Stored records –

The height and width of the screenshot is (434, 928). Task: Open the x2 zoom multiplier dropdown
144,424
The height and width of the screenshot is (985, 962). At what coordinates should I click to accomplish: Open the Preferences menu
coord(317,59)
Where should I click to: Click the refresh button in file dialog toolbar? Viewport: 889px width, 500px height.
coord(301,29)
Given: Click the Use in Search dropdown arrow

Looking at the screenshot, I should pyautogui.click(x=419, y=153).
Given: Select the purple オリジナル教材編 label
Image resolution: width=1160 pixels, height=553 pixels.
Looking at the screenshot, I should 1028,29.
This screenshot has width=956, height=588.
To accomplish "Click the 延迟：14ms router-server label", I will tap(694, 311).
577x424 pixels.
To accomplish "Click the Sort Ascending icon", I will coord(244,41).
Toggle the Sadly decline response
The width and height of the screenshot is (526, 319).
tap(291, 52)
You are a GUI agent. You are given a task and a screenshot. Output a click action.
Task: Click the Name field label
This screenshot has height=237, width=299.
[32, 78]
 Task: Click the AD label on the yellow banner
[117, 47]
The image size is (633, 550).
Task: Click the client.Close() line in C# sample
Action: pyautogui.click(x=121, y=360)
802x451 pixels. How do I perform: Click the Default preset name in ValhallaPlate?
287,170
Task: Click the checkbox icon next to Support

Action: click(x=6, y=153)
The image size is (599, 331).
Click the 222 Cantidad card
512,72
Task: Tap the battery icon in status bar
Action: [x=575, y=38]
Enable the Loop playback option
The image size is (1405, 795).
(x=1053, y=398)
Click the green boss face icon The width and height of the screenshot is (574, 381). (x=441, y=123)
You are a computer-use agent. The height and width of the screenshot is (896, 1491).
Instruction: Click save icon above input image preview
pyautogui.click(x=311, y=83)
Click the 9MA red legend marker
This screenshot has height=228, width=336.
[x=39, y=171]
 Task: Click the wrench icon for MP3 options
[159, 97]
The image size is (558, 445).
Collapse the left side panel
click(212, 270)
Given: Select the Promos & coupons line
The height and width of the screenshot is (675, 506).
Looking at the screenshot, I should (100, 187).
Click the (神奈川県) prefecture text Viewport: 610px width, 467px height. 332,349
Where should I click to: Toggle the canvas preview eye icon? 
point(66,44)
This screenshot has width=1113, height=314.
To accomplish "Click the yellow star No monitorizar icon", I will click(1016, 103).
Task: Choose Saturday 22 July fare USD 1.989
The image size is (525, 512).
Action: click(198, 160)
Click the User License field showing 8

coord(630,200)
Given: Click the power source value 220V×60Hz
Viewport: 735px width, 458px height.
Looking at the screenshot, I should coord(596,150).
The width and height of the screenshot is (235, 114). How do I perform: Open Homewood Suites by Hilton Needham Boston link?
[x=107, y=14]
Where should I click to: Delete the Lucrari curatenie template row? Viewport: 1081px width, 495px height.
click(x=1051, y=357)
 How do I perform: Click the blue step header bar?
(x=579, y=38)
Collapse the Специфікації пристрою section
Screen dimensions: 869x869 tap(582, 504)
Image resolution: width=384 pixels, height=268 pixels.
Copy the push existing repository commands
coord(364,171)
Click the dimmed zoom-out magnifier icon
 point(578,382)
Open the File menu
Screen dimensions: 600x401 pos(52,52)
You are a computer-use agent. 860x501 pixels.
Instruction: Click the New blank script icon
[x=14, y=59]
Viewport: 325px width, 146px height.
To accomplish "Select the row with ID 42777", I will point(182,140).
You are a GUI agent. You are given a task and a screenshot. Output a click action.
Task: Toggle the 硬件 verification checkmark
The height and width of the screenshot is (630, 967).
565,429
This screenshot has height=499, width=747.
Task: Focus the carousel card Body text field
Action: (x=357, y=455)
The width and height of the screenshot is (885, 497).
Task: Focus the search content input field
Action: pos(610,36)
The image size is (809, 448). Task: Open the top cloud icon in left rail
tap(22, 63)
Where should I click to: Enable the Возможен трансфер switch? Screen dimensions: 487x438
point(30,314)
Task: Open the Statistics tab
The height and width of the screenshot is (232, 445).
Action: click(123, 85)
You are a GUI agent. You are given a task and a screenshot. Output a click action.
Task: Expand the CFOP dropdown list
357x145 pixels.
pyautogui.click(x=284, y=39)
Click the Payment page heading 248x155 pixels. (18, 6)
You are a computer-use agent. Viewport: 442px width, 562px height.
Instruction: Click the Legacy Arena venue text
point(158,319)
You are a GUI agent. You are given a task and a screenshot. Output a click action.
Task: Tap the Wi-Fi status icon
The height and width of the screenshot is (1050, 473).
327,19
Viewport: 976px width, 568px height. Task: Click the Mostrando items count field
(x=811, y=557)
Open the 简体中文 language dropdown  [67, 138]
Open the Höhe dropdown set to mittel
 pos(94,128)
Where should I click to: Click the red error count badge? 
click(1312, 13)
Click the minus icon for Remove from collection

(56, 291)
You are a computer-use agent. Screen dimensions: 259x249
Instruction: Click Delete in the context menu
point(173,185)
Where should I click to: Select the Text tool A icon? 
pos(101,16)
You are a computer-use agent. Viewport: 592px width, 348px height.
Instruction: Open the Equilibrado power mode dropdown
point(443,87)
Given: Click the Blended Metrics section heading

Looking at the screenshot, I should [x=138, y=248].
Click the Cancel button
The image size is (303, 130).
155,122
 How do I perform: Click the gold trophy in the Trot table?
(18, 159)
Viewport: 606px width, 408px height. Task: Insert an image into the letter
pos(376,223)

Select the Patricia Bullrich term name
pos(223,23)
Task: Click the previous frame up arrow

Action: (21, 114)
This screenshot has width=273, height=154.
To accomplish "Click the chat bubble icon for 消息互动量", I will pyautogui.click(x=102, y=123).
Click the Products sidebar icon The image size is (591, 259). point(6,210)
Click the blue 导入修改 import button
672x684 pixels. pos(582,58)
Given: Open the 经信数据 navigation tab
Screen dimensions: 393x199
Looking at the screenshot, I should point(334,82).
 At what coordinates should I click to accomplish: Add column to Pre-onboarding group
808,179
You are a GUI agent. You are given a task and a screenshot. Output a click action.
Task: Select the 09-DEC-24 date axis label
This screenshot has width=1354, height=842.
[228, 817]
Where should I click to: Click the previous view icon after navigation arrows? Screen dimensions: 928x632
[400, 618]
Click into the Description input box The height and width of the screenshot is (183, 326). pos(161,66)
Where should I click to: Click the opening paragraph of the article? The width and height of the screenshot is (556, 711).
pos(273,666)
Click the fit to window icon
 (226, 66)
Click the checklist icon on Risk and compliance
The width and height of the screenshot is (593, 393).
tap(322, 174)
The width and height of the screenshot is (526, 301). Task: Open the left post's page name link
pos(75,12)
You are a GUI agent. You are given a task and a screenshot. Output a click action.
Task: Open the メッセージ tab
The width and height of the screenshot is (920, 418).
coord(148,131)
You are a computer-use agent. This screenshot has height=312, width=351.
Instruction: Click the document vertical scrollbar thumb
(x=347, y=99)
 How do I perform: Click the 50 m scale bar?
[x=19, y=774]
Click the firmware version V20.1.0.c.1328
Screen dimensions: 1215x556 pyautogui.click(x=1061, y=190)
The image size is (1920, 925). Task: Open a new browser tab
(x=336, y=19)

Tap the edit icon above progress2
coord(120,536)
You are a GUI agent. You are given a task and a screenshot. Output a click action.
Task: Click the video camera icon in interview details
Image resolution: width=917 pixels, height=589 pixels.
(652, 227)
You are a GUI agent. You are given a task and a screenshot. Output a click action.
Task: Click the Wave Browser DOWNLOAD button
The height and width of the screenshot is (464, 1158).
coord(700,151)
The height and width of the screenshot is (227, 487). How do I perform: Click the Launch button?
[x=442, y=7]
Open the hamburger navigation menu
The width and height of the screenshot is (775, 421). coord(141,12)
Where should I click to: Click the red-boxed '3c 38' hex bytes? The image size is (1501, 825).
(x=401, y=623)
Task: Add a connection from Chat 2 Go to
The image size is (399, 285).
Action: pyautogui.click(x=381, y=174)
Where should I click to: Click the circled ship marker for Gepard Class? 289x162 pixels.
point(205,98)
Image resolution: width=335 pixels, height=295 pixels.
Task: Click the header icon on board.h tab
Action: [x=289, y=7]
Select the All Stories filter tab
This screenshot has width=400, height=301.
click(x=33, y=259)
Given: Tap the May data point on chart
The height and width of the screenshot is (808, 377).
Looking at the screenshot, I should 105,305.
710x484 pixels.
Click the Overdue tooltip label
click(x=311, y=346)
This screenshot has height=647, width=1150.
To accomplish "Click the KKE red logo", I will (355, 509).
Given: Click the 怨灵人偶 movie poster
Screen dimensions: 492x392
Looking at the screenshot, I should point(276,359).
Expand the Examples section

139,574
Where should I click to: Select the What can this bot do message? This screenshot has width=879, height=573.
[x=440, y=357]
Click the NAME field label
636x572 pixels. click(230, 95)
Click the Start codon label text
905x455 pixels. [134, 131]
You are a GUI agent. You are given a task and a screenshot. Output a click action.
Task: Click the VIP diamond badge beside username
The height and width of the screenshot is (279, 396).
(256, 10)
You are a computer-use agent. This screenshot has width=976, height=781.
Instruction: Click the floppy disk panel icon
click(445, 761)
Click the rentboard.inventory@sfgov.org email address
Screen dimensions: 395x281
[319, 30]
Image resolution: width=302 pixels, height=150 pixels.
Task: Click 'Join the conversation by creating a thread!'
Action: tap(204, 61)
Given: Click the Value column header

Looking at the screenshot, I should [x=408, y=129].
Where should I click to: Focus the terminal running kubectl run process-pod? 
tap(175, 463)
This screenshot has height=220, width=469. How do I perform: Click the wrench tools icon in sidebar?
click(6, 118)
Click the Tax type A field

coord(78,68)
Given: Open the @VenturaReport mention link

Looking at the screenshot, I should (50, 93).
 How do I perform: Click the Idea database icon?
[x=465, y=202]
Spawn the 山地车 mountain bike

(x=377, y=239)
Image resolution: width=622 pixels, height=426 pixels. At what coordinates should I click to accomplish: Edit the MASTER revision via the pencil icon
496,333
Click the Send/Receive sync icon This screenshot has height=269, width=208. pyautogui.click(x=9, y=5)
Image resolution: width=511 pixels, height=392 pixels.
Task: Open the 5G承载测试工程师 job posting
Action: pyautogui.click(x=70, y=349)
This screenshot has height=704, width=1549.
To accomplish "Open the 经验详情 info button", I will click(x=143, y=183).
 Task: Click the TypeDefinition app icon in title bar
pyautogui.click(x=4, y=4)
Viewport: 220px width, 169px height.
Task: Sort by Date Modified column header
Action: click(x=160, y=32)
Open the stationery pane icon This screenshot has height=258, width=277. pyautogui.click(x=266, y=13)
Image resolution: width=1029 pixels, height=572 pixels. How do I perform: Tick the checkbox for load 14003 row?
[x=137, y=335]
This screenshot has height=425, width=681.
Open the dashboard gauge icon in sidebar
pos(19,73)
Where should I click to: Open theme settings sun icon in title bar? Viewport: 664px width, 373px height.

Instructions for the task –
Write down how many lines of the data above carry the word "computer". Nothing else belongs in the answer.

Output of the task –
7